The closest comparison I can come up with isn’t from 40K at all. It’s the way some real-world cultures treat ancestral knowledge, the elder dies and their judgement gets consulted forever afterwards through ritual or oral tradition. The Kin took that and made it engineering. The Ancestor Core is essentially a council of dead Kin queryable by living Grimnyr through the Core’s interface, and the Yaegirs feed it directly.
This bit of lore makes the brutality feel different to me on rereading. A Yaegir who dies behind enemy lines leaves their working memory in the Vault for later recovery by another Hernkyn team. The council on the Ancestor Core grows by one veteran every campaign, and the council is what makes most of the actual decisions for the League.
Why the May rollout matters
For the regular hobby person, this is the cheapest a single Hernkyn Yaegir model is ever going to be. The standalone Kill Team box is fair value if you want a full ten-figure squad, and Termination is the better deal if you also want the Brood Brothers half, but neither is what you reach for if you only want one. May’s freebie covers that gap. If you’ve never tried painting orange and have been intimidated by the Magmadroth Flame end of the GW range, this is the model to learn on. Three textures, no superhuman proportions, contrast paints carry most of the work.
If you collect Kroot or other-xenos and want a single conversion bit, that longcoat is genuinely useful for kitbashing, and now you don’t have to commit to a full ten-figure box to get one. Turning up to the FLGS on a Saturday in May is the cheapest source you’ll find for that bit.
GW isn’t running this giveaway out of the goodness of their hearts. The Votann codex is allegedly later in the 11th edition cycle, and Trans-Hyperian Alliance scheme materials in store windows on May 2 will be the most visible Votann marketing the brand has done in months. The faction has been quiet since the 9th edition launch hype, and even the Wargamer guide notes the 10th edition rules cards left them mid-tier at best.
I don’t know what the codex will look like or when it’ll land. There were rumours about it in the AdeptiCon roadmap and nothing concrete since.
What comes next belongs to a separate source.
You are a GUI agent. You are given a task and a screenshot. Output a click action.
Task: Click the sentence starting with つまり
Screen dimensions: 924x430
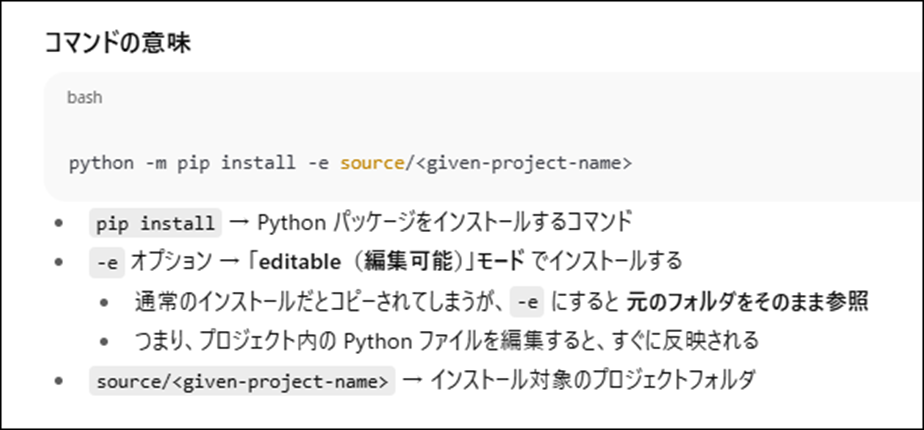[446, 340]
The Theyns are the bit I’ll be watching. If the next Votann release adds new Hernkyn Yaegir characters, Hâvyr Starseeker as a named model perhaps, or a different Theyn from another Kindred, that’s where the faction’s narrative weight could start to shift. The lore for that direction is already sitting in the codex, half-noticed.
The sniper variant is called a Riflekyn. I keep forgetting that. The team also includes a Tracker armed with throwing hatchets, which I will continue to find delightful for reasons I can’t quite articulate.